What is required: From first line to last, print the records exactly, but leave out the pictures.

Task data:
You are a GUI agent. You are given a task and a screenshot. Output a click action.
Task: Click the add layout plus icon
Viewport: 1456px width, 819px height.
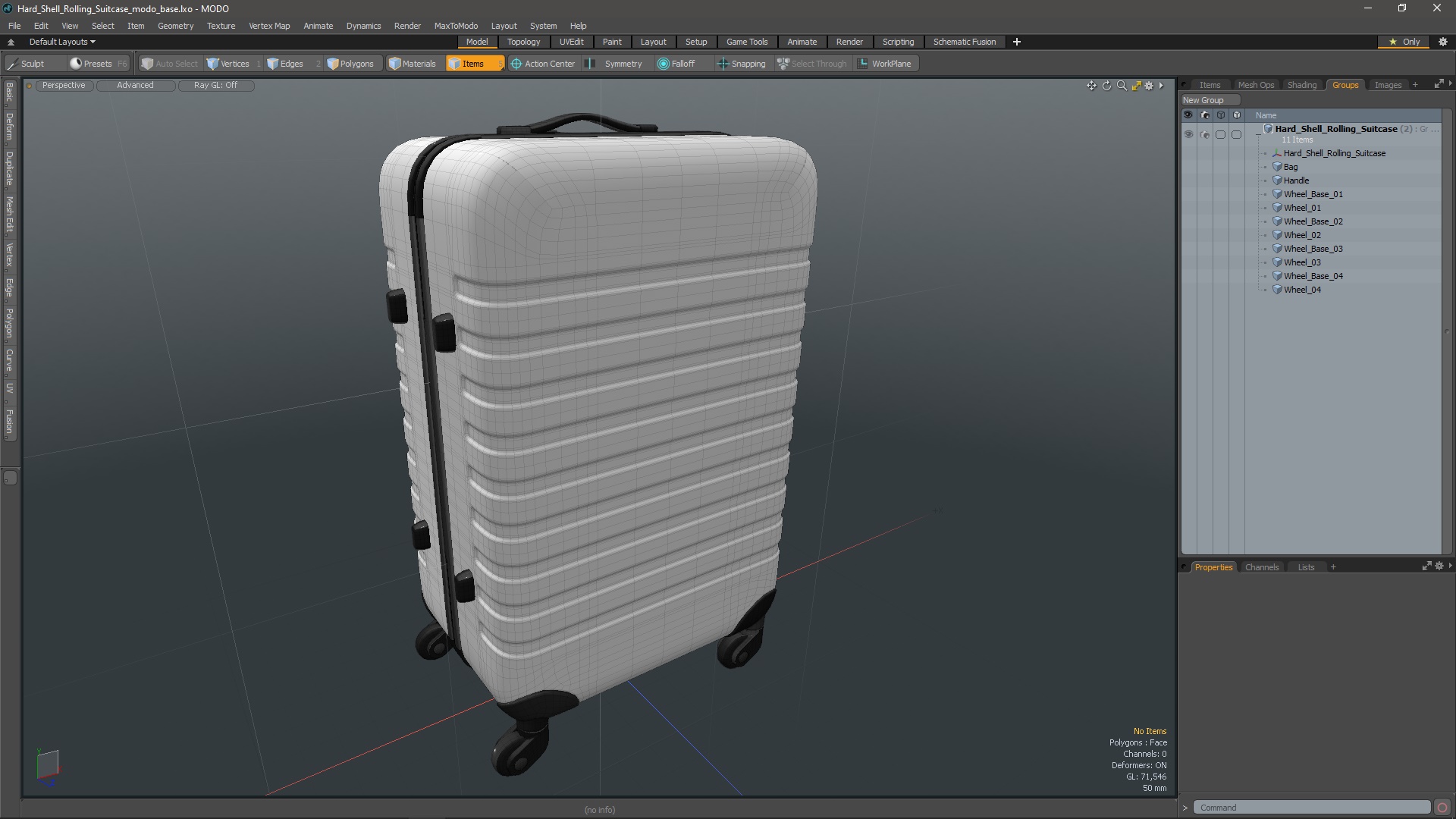coord(1016,42)
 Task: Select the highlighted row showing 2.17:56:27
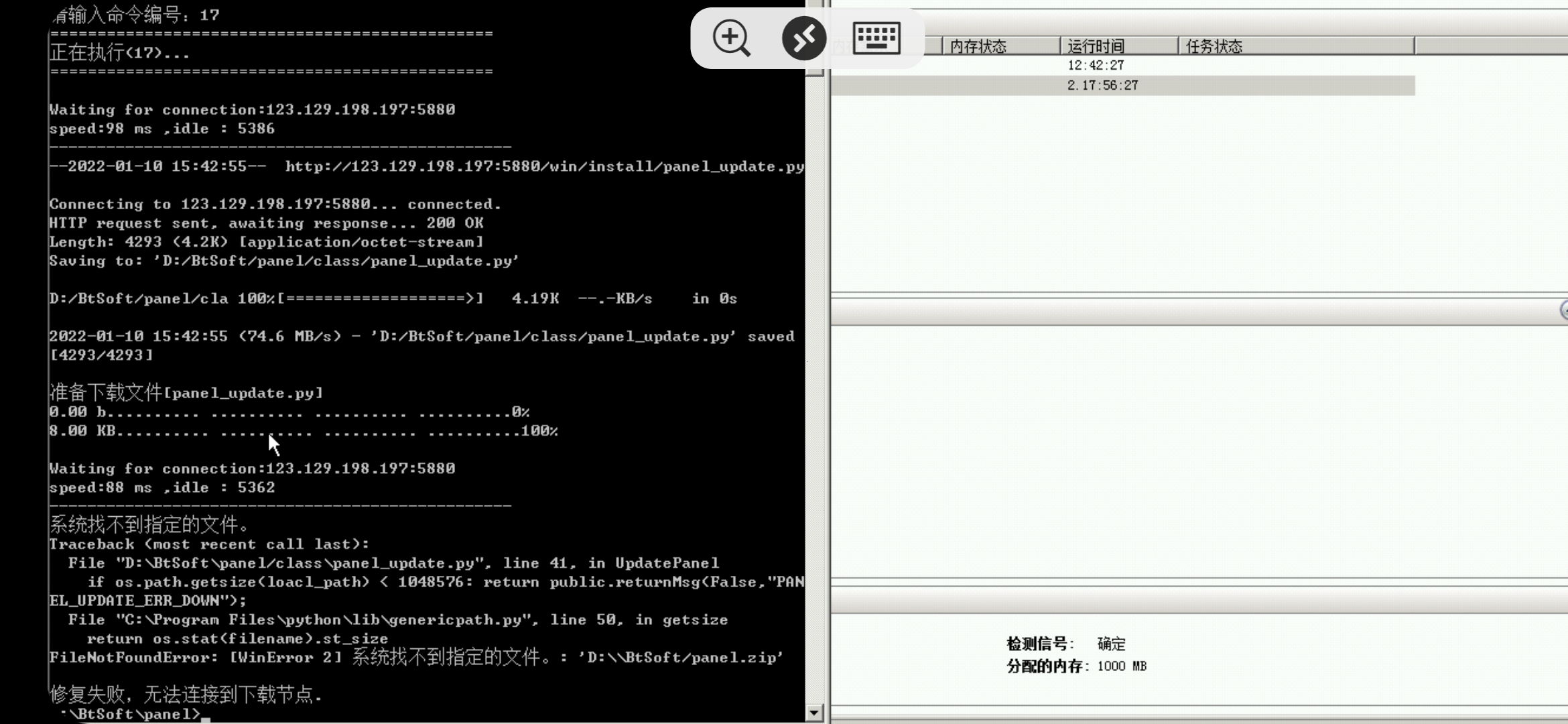tap(1102, 86)
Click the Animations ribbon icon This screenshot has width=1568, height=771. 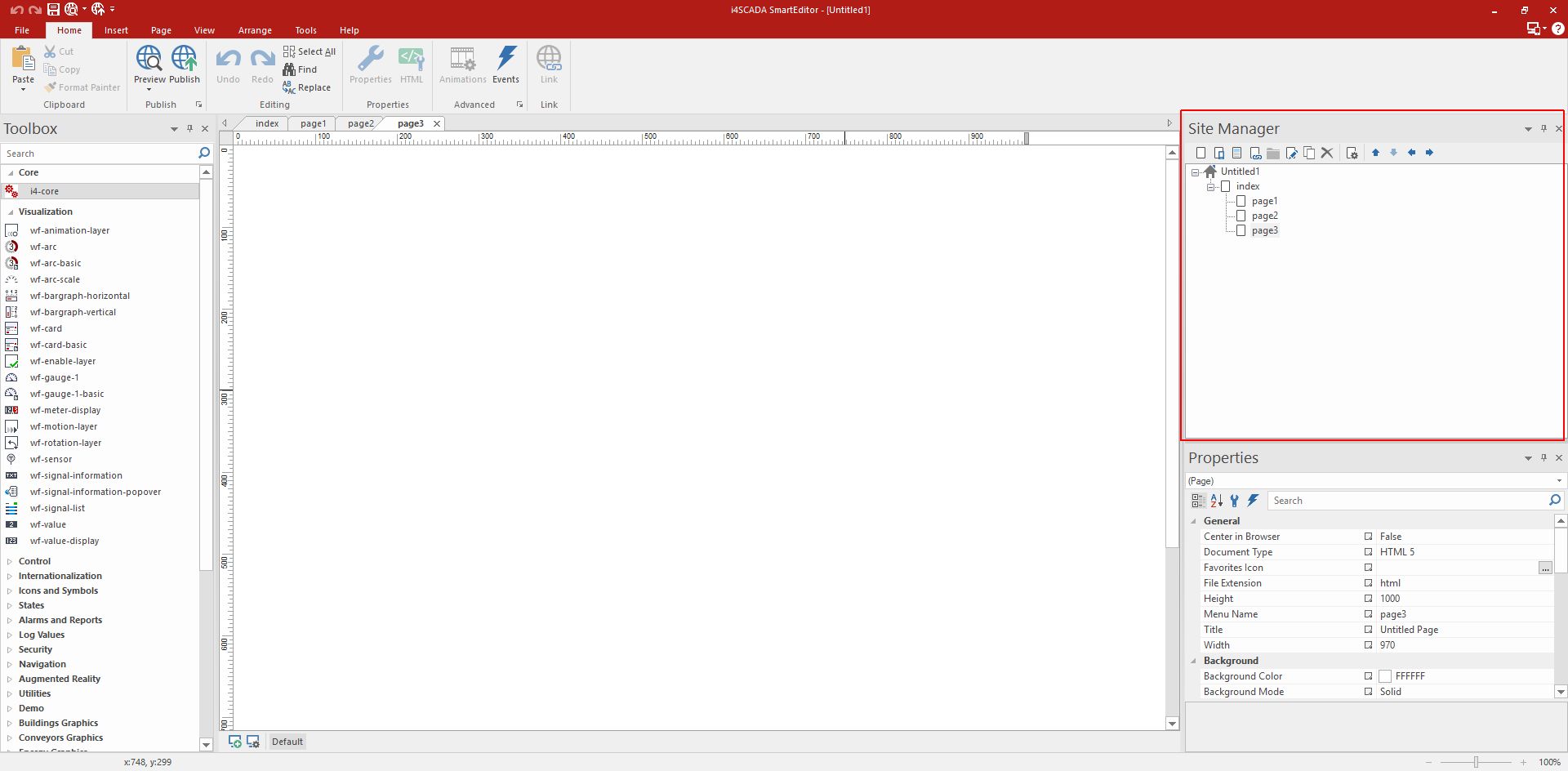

Exercise response:
You are a GUI agent. You are given a task and a screenshot. Output a click action.
Task: Click the add layout plus icon
Viewport: 1456px width, 819px height.
coord(1016,42)
 Task: Select the highlighted row showing 2.17:56:27
tap(1102, 86)
Click the Animations ribbon icon This screenshot has width=1568, height=771. 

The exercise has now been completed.